═════ DONNÉES SOURCES ═════

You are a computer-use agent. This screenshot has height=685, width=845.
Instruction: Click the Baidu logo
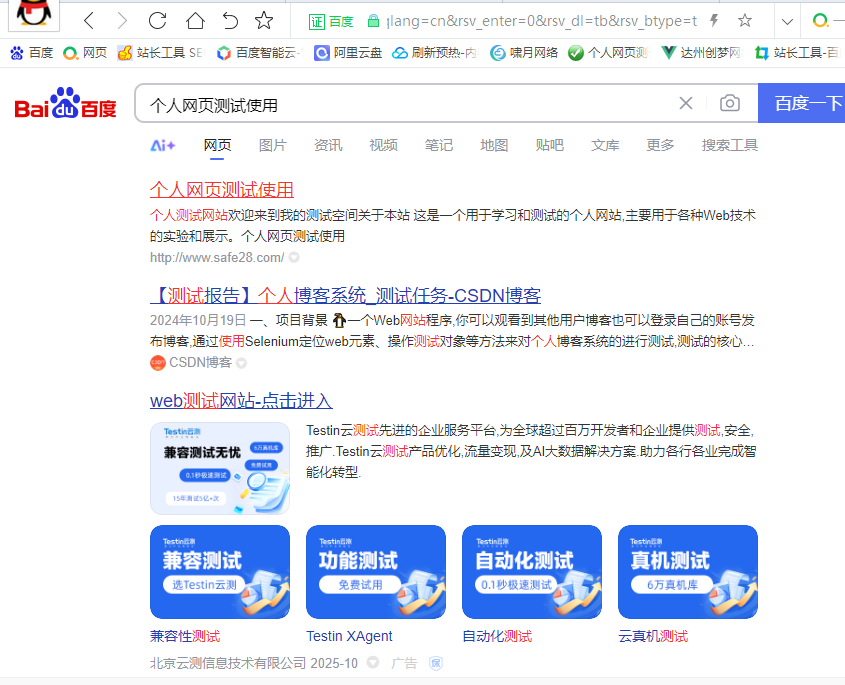click(66, 104)
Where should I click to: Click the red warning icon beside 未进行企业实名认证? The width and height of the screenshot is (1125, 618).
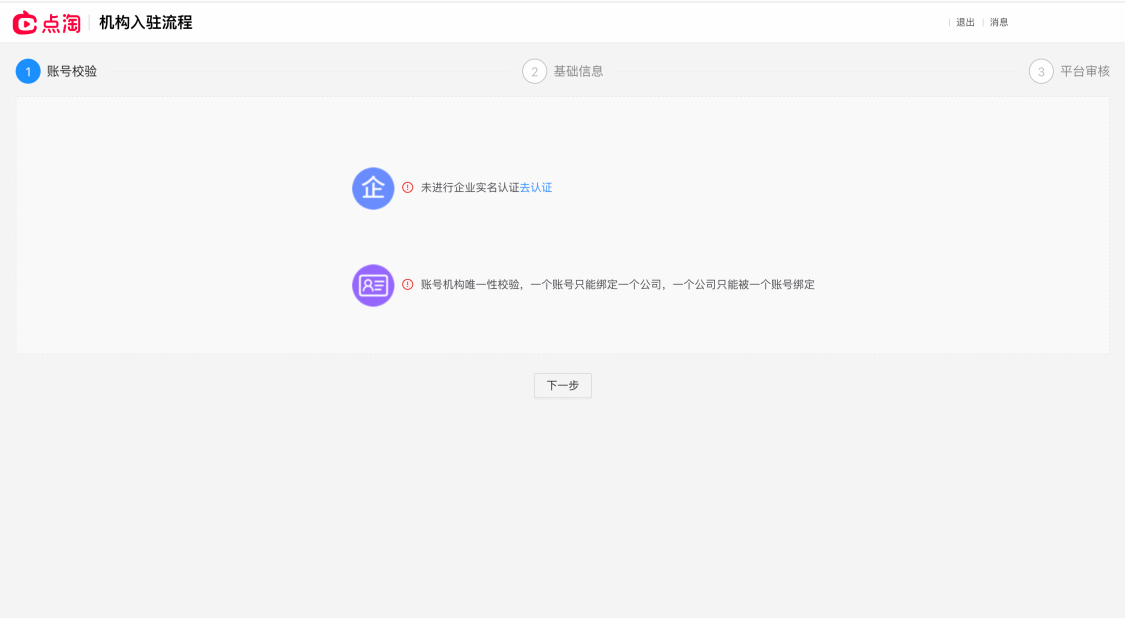click(408, 187)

═════

◆ CONSIGNE DONNÉE ◆
Recopiez intégralement le matériel ci-dessus, sans les images. Multipliez par 0,8 chaque coordonnée de clic figurant dans les réponses, puis arrondissez-la à l'entier, les demis vers le haut.

◆ SORTIE DE L'EXERCICE ◆
You are a computer-use agent. This screenshot has height=685, width=845.
Instruction: Click the Baidu logo
click(53, 83)
Where should I click to: Click the red warning icon beside 未进行企业实名认证? The width and height of the screenshot is (1125, 618).
click(326, 150)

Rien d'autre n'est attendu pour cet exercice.